On Friday, CPSC announced the recall of Bumbleride strollers – the Indie and Indie Twin. At issue is the front wheel – it can break, causing a fall hazard. Bumbleride and CPSC report 36 incidents of the wheel breaking, with two injuries. If you have one of these strollers, you can order a repair kit here.
But in re-reading the recall announcement KID noticed something peculiar in the notice. Down where CPSC usually has boilerplate language, there is a second warning about an entirely different hazard with the stroller. It seems that a bar that can be positioned to hold a car seat can be left or put in that semi-lowered position when a child is using the stroller without the car seat – causing a strangulation hazard. Babies can slide down in strollers and strangled when their head is caught between the seat and the bar across the front of the stroller. There is more on the firm’s website.
Consumer Reports found this design flaw while testing and reviewing strollers for an upcoming article.
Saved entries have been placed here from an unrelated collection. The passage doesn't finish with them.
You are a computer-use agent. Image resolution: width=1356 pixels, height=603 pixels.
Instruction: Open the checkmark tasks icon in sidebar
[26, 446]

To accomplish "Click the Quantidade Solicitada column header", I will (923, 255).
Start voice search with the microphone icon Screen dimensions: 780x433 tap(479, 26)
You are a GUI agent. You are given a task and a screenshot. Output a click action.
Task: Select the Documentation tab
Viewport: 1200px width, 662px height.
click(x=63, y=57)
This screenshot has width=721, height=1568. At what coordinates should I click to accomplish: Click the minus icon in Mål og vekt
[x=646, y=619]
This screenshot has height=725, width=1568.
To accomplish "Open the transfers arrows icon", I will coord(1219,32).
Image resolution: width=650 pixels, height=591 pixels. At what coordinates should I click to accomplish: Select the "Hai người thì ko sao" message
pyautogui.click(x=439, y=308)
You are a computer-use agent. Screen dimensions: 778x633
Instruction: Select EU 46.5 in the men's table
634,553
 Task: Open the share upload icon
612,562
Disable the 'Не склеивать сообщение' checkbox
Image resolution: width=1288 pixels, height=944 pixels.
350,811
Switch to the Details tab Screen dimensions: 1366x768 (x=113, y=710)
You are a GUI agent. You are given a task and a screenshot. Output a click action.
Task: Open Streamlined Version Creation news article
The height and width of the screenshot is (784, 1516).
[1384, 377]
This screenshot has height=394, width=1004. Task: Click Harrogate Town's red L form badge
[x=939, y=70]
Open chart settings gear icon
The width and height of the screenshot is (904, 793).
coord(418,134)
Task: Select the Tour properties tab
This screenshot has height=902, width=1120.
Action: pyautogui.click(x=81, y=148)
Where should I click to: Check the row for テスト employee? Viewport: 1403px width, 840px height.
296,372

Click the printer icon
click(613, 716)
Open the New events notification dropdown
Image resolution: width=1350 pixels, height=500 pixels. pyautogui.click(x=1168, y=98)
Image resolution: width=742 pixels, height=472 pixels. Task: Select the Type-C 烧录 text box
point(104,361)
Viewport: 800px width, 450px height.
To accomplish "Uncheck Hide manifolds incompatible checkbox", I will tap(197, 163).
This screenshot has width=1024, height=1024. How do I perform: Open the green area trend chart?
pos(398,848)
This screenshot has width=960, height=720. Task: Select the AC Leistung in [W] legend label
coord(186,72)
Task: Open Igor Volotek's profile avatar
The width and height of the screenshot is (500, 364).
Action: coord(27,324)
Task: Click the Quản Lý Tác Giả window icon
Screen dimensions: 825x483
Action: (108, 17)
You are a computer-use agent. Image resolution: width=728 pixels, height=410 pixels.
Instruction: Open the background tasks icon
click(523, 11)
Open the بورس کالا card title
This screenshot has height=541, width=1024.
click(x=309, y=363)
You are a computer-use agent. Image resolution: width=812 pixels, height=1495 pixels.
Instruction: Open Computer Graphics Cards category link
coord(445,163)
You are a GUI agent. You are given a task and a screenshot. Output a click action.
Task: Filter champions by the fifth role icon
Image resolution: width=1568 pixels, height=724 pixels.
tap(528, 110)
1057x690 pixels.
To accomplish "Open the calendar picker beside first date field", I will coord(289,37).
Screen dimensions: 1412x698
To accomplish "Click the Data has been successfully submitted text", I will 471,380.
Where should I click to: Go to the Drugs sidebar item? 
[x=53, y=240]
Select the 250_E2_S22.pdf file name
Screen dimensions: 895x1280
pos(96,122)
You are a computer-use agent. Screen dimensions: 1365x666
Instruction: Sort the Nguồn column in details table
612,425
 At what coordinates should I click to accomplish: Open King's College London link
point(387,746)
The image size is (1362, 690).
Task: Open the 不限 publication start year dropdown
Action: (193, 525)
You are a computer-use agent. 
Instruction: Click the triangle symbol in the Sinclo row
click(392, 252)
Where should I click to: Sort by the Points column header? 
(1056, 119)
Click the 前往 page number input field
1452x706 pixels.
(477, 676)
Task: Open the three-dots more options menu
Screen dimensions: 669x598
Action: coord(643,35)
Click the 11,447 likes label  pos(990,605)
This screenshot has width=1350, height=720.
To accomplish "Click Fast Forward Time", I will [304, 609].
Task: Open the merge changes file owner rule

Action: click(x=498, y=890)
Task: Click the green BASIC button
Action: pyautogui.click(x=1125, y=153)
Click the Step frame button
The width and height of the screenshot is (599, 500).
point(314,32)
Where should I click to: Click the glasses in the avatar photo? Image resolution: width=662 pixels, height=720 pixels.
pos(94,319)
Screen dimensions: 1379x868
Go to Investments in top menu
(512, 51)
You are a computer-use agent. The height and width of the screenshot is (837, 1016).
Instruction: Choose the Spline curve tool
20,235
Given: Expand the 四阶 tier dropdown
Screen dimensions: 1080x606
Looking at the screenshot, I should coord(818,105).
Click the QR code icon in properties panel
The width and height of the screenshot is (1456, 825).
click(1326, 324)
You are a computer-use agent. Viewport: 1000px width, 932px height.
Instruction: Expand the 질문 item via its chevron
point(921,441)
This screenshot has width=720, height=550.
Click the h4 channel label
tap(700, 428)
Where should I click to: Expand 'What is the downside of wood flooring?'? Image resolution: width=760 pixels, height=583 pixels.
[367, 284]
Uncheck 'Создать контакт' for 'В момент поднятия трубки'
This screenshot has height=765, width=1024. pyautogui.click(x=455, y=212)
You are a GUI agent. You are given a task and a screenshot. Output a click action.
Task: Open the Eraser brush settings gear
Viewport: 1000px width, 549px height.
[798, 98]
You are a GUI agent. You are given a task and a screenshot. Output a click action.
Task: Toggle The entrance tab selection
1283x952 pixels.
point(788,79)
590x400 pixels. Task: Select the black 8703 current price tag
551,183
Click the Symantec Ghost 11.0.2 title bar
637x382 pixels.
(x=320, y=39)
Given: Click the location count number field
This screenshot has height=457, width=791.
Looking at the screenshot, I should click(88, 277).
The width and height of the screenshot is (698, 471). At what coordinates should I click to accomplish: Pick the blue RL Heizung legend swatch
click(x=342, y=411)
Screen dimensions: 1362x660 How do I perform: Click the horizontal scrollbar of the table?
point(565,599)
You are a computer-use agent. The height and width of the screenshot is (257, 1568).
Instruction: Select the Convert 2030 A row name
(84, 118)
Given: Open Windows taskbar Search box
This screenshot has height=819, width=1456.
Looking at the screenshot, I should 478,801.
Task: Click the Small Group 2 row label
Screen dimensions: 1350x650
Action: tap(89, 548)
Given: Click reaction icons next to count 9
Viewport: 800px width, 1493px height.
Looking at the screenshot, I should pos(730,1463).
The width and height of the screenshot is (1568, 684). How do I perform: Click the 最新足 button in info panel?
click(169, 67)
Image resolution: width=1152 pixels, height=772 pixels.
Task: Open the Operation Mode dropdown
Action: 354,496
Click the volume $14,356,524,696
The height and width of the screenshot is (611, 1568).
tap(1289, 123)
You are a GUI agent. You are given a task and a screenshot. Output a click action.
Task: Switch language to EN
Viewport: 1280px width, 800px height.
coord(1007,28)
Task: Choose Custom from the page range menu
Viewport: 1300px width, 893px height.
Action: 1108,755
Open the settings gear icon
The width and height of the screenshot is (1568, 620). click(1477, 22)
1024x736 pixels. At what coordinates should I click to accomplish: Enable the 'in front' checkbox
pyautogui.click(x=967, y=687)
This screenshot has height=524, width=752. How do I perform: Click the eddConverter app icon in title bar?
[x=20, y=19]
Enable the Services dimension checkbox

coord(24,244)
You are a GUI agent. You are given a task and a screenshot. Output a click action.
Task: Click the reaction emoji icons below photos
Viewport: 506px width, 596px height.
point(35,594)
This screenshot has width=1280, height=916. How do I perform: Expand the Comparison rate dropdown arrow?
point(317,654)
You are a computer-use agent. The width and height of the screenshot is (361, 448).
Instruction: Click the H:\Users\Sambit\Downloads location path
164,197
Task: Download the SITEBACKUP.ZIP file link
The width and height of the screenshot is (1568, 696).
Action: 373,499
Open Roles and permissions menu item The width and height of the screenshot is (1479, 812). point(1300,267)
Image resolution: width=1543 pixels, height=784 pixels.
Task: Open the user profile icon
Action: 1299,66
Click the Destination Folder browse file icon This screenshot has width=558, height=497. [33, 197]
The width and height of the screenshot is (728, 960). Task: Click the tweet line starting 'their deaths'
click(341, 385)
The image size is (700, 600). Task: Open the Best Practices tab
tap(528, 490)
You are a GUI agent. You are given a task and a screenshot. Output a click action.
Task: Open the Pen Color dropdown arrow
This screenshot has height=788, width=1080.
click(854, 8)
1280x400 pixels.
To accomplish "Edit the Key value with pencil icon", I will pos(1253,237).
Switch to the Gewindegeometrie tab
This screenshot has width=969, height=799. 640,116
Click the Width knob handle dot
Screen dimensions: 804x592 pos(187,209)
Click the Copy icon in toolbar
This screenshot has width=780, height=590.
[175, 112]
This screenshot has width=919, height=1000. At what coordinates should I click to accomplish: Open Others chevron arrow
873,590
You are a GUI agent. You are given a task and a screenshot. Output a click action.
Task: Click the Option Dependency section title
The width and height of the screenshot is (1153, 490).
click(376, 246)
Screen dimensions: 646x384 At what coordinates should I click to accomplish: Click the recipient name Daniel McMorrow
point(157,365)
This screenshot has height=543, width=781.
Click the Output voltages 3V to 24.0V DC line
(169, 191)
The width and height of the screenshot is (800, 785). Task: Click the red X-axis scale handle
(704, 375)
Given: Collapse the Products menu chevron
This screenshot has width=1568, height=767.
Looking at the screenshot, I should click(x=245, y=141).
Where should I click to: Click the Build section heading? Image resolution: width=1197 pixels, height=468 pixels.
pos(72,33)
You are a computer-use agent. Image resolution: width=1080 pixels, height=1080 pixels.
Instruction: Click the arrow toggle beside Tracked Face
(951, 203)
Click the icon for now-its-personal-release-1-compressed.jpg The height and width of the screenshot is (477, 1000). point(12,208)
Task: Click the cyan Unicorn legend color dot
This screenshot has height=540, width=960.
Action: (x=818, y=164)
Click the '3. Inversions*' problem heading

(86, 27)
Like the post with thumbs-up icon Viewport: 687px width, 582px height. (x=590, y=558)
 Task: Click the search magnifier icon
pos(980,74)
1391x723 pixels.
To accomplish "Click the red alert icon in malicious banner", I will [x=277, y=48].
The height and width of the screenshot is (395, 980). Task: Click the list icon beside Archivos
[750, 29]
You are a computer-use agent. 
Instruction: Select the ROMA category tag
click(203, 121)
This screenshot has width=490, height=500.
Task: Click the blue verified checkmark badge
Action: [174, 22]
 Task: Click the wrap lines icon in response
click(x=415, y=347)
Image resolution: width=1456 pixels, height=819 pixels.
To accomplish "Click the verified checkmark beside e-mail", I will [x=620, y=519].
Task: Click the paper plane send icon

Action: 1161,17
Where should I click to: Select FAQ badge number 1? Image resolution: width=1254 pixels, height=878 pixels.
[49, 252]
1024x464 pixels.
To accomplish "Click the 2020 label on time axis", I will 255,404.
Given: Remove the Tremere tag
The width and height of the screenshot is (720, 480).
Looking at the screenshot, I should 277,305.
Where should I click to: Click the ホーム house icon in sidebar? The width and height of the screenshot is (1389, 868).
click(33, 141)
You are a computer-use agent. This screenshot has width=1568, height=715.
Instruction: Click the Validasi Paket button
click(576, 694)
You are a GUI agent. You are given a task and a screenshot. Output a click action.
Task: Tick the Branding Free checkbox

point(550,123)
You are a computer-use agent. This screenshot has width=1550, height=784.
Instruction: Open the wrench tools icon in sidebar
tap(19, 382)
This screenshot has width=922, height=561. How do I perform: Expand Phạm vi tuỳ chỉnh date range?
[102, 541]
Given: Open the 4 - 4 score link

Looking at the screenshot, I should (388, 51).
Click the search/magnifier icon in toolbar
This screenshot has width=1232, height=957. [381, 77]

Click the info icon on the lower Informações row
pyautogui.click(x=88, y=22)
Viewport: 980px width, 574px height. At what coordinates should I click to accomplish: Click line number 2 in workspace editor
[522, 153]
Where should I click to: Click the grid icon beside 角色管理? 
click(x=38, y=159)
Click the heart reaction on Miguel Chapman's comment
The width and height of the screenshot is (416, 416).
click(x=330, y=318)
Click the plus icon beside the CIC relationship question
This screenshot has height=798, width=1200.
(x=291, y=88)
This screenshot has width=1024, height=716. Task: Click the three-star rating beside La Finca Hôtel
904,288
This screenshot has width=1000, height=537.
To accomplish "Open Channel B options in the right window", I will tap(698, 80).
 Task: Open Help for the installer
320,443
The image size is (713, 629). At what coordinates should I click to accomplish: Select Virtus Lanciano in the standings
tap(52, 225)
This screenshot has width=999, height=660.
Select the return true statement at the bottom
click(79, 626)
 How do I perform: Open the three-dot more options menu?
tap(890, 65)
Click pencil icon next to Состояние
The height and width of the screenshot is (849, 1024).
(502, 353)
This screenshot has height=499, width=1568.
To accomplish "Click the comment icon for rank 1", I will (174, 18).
While there are warnings in the instruction book and a tag on the bar not to leave the bar in the car seat position, CR researchers were rightly worried that harried and stressed parents (especially of twins) might miss that warning or forget to move it, even once.
So, if you have this stroller, send away for the front wheel repair kit and remove the bar altogether – it isn’t necessary when using the stroller without a car seat.
And we urge CPSC and the manufacturer to do all they can to get the word out about this potential hazard. A sentence at the end of a recall press release isn’t going to get anyone’s attention. There are at least six deaths in an earlier model Graco stroller with an unmovable bar in a position that causes the same entrapment hazard, including one death last year after the belated recall. (The first deaths were between 2003 and 2005, with at least one more in 2007.) Always use restraint systems when using a stroller and move a sleeping baby to a safe crib for prolonged sleep or when unattended.